_THE PROBLEM_
Please copy the data below exactly, from its first line through the line holding "The width and height of the screenshot is (563, 1568).", and skip the pictures.

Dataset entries

-------------------------

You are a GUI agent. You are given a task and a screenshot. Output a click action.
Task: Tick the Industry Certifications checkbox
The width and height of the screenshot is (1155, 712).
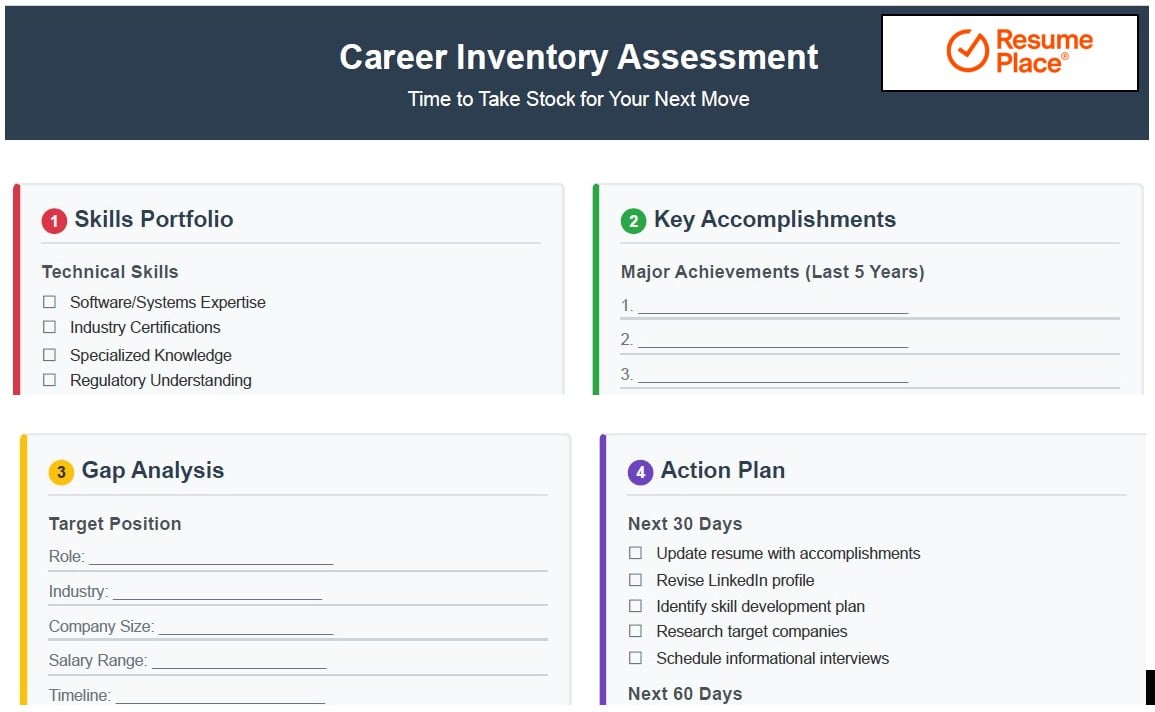tap(49, 327)
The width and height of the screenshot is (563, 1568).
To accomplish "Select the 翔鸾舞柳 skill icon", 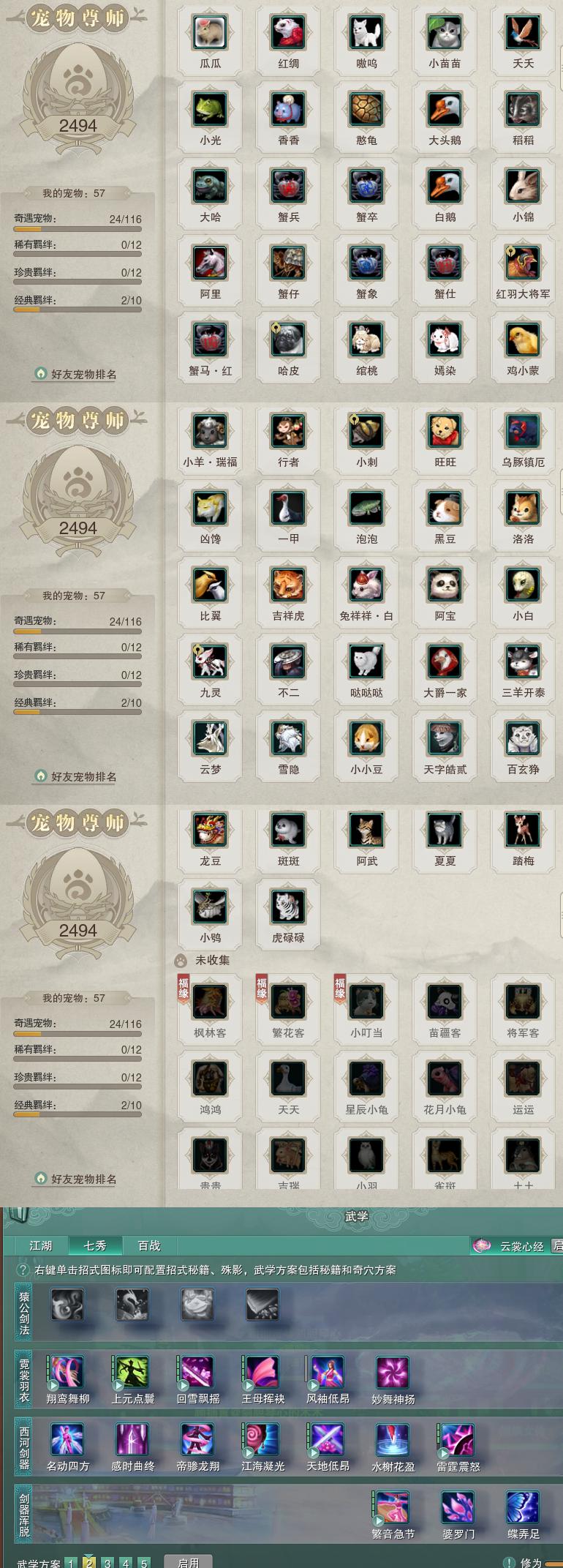I will 67,1373.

-------------------------

_EXERCISE RESULT_
You are a GUI agent. You are given a task and a screenshot. Output a click action.
Task: Tick the Industry Certifications checkbox
The width and height of the screenshot is (1155, 712).
tap(49, 327)
The width and height of the screenshot is (563, 1568).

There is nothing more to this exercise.